For the five-study site experimental design, ANOVA revealed that the differences in LST values were statistically significant, as indicated by the predominantly very high F-statistic values in Table 3, all of which were very highly significant (p < 0.001). On a given Landsat image date, the woodland parcel’s mean LST was slightly lower than the grass parcel mean LST in the same location context (i.e., urban woodland versus urban grass, peri-urban woodland versus peri-urban grass), and the wetland was cooler than all other vegetation parcels. Table 3 shows that the urban vegetation parcel’s mean LST was statistically significantly higher than that of its equivalent peri-urban parcel (i.e., urban woodland versus peri-urban woodland, urban grass versus peri-urban grass). The anomaly was on 31 May when the differences were not statistically significant.
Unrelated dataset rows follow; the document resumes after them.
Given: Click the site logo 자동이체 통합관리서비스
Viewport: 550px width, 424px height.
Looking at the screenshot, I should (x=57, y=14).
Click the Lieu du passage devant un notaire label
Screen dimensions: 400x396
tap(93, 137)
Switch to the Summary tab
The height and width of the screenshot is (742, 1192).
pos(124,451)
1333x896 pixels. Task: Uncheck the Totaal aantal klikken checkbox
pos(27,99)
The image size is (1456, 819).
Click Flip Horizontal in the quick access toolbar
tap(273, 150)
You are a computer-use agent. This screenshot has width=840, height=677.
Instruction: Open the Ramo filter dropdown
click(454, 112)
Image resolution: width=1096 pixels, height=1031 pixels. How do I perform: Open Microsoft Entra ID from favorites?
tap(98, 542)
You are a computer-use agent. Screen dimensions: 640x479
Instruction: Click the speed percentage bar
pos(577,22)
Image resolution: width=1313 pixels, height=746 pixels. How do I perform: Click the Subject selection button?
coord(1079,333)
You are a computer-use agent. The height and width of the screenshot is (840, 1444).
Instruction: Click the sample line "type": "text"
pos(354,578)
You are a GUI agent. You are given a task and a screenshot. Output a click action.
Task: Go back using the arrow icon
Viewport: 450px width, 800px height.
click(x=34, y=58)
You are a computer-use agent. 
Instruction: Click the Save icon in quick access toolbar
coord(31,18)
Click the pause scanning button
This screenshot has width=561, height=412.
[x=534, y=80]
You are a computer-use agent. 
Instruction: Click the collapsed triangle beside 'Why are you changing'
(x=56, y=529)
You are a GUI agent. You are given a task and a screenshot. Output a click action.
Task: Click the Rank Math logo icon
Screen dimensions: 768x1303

Detection of phenology event dates by the vegetation indices
MOD13Q1 vegetation indices
Figure 3 shows the trends in the NDVI and EVI at the five studied vegetation parcels from all 2023 MOD13Q1 images of the study area. The EVI values were lower than the NDVI values. For any pixel, the EVI value was approximately 60% of its NDVI equivalent. The detection of phenology events also differed slightly between the EVI and the NDVI. The NDVI seemed to indicate the SOS and peak vigour approximately one 16-day period later than the EVI (Fig. 3). Given the problems with the sensitivity of the NDVI (susceptibility to background soil reflectance, saturation at high biomass), the phenology change dates that were detected by the EVI were considered more accurate. They were, therefore, used for the comparison with the phenology change detections by the OLI-derived vegetation indices.
Vegetation indices from Landsat OLI images
Figure 4 shows the trends in the NDVI and SAVI values for the five studied vegetation parcels from all the cloud-free Landsat OLI_TIRS and OLI_TIRS-2 images of the study area in 2023. The NDVI values were lower than the SAVI values. For any pixel, the NDVI value was approximately 67% of its SAVI equivalent. The two VIs had similar detections of the dates of phenological events (Table 4). However, the magnitudes of the SAVI values were considered more reliable indicators of vegetation vigour, given the improved sensitivity of the SAVI over the NDVI.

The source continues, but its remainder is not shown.